In a 1948 Hamlet, the late Laurence Olivier offended scholars by reducing the inner conflict of the Danish prince to a question of his being a "man unable to make up his mind." He also sacrificed Fortinbras, Rosencrantz and Guildenstern to the exigencies of time, much to the annoyance of purists who judge productions only by counting the number of lines preserved from Shakespeare's Folio and Quarto. On the other hand, following Orson Welles's Citizen Kane (1941), he made the camera a participant in the action. The tracking shots, deep focus sequences, and haunting voiceover soliloquies brought fresh strategies to the rhetoric of Shakespeare on film as well as showing how film can both narrate and interpret a literary work.
In Richard III, surrounded by a brilliant cast that included Claire Bloom, Cedric Hardwicke, John Gielgud, and Ralph Richardson, Olivier re-created Richard Duke of Gloucester as a diabolical antichrist. Shriveled, deformed, pasty faced, Olivier's Richard dragged his way through the world cracking sardonic jokes and radiating a miasma of evil. Structurally the film is beautiful in its symbolic arrangement of the crowns at crucial points of the action both prior to Richard's ascendancy and after his horrible death at Bosworth.
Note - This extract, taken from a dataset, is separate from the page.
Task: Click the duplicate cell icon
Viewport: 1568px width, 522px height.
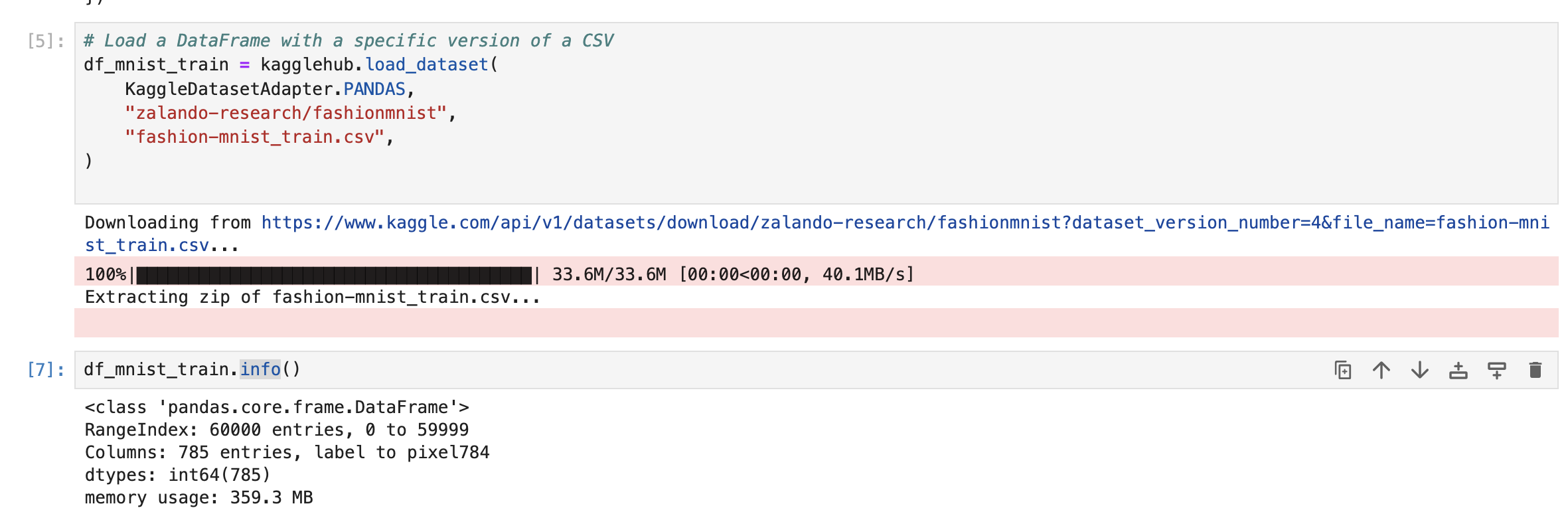Action: tap(1342, 370)
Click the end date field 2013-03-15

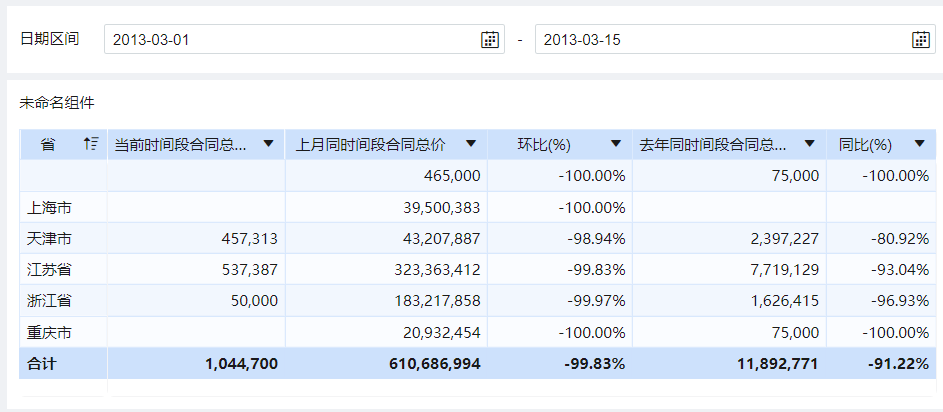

Another key metaphor, that of the shadow, also diegetically permeates the film to add a deepened level of consciousness. Later, Olivier was to appear in Shakespeare films directed by others, though the 1965 Othello (#464), directed by Stuart Burge, was more of a recording of a National Theatre stage production than it was a full-fledged movie in its own right. The 1983 King Lear, which saw Olivier self-referentially play the role of the aging monarch surrounded by courtiers, was technically a television drama not a film at all. Still, to witness the evolution of this brilliant actor from the 1936 Orlando to the 1983 octogenarian King Lear (#271) offers a record of performance not available for great Shakespearean actors until this century.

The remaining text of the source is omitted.